Как только мог осторожно, я сказал ему об этом. Говорить с ним трудно: мне кажется, что он презирает всех, кому чужд и непонятен его мир, а мне этот мир - непонятен. Последнее время я дважды в неделю сижу рядом с ним на редакционных собраниях "Всемирной литературы" и нередко спорю, говоря о несовершенствах переводов с точки зрения духа русского языка. Это - не сближает. Как почти все в редакции, он относится к работе формально и равнодушно.
Он сказал, что ему приятно видеть, как я освобождаюсь "от интеллигентской привычки решать проблемы социального бытия".
- Я всегда чувствовал, что это у вас ненастоящее. Уже в "Городке Окурове" заметно, что вас волнуют "детские вопросы" - самые глубокие и страшные!
Он - ошибается, но я не возражал, пусть думает так, если это приятно или нужно ему.
- Почему вы не пишете об этих вопросах? - настойчиво допытывался он.
Я сказал, что вопросы о смысле бытия, о смерти, о любви - вопросы строго личные, интимные, вопросы только для меня. Я не люблю выносить их на улицу, а если, изредка, невольно делаю это - всегда неумело, неуклюже.
- Говорить о себе - тонкое искусство, я не обладаю им.
Зашли в Летний сад, сели на скамью. Глаза Блока почти безумны. По блеску их, по дрожи его холодного, но измученного лица я видел, что он жадно хочет говорить, спрашивать. Растирая ногою солнечный узор на земле, он упрекнул меня.
- Вы прячетесь. Прячете ваши мысли о духе, об истине. Зачем?
И, раньше чем я успел ответить, он заговорил о русской интеллигенции надоевшими словами осуждения, эти слова особенно неуместны теперь, после революции.
Я сказал, что, по моему мнению, отрицательное отношение к интеллигенции есть именно чисто "интеллигентское" отношение. Его не мог выработать ни мужик, знающий интеллигента только в лице самоотверженного земского врача или преподобного, сельского учителя; его не мог выработать рабочий, обязанный интеллигенту своим политическим воспитанием. Это отношение ошибочно и вредно, не говоря о том, что оно вычеркивает уважение интеллигенции к себе, к своей исторической и культурной работе. Всегда, ныне и присно, наша интеллигенция играла, играет и еще будет играть роль ломовой лошади истории. Неустанной работой своей она подняла пролетариат на высоту революции, небывалой по широте и глубине задач, поставленных ею к немедленному решению
Он, кажется, не слушал меня, угрюмо глядя в землю, но, когда я замолчал, он снова начал говорить о колебаниях интеллигенции в ее отношении к "большевизму" и, между прочим, очень верно сказал:
- Вызвав из тьмы дух разрушения, нечестно говорить: это сделано не нами, а вот теми. Большевизм - неизбежный вывод всей работы интеллигенции на кафедрах, в редакциях, в подполье...
С ним ласково поздоровалась миловидная дама, он отнесся к ней сухо, почти пренебрежительно, она отошла, смущенно улыбаясь. Глядя вслед ей, на маленькие, неуверенно шагавшие ноги, Блок спросил:
- Что думаете вы о бессмертии, о возможности бессмертия?

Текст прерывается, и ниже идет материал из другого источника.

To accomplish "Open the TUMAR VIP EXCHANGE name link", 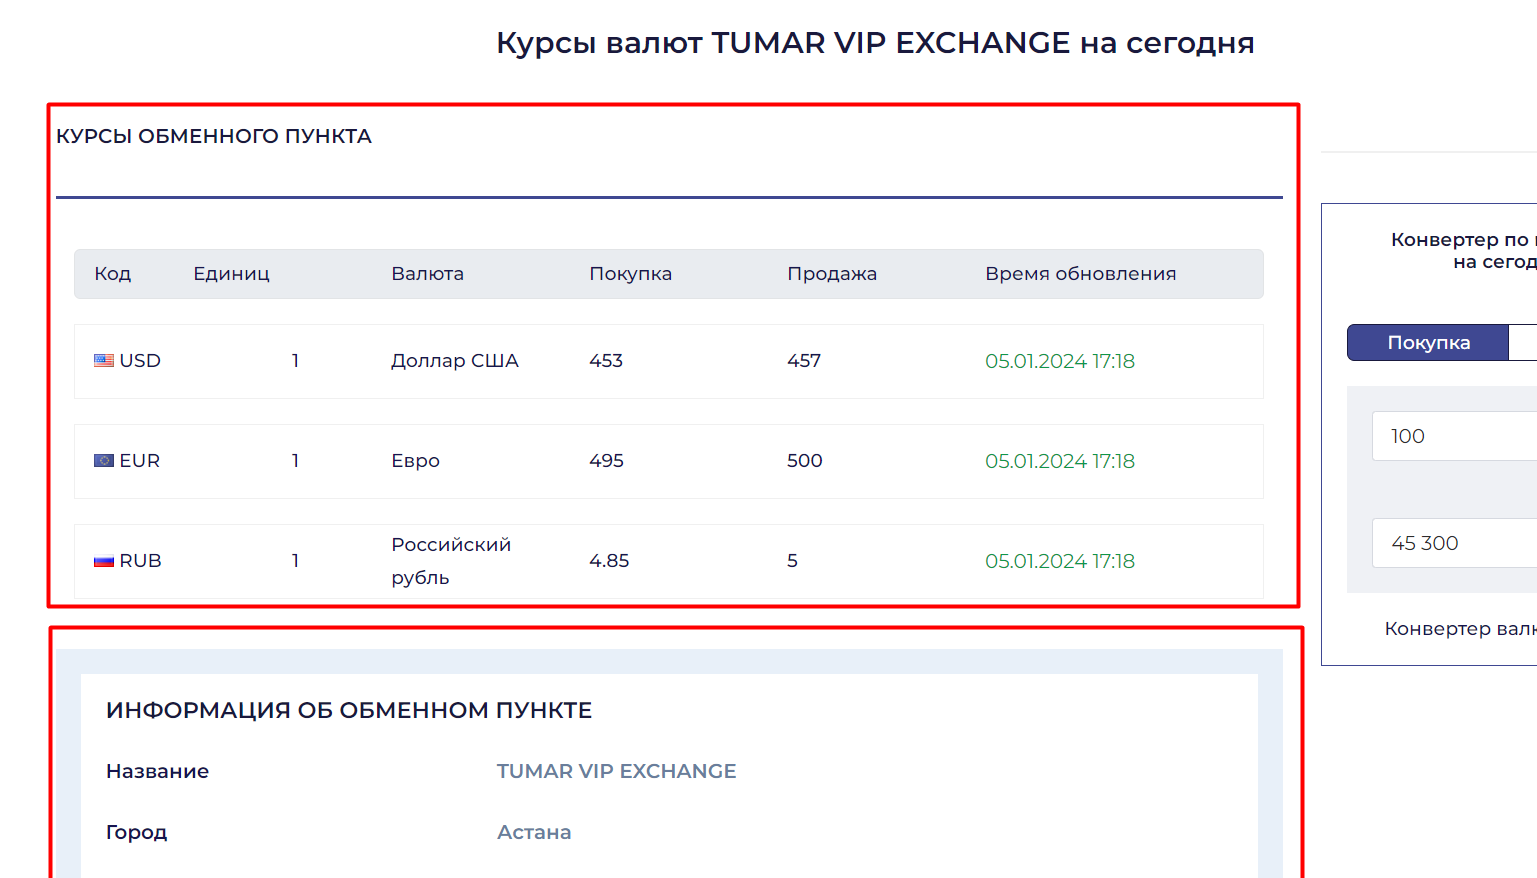I will (616, 771).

Спросил настойчиво, глаза его смотрели упрямо. Я сказал, что, может быть, прав Ламеннэ: так как количество материи во вселенной ограничено, то следует допустить, что комбинации ее повторятся в бесконечности времени бесконечное количество раз. С этой точки зрения возможно, что через несколько миллионов лет, в хмурый вечер петербургской весны, Блок и Горький снова будут говорить о бессмертии, сидя на скамье, в Летнем саду.
Он спросил:
- Это вы - несерьезно?
Его настойчивость и удивляла, и несколько раздражала меня, хотя я чувствовал, что он спрашивает не из простого любопытства, а как будто из желания погасить, подавить некую тревожную, тяжелую мысль.
- У меня нет причин считать взгляд Ламеннэ менее серьезным, чем все иные взгляды на этот вопрос.
- Ну, а вы, вы лично, как думаете?
Он даже топнул ногою. До этого вечера он казался мне сдержанным, неразговорчивым.
- Лично мне - больше нравится представлять человека аппаратом, который претворяет в себе так называемую "мертвую материю" в психическую энергию и когда-то, в неизмеримо отдаленном будущем, превратит весь "мир" в чистую психику.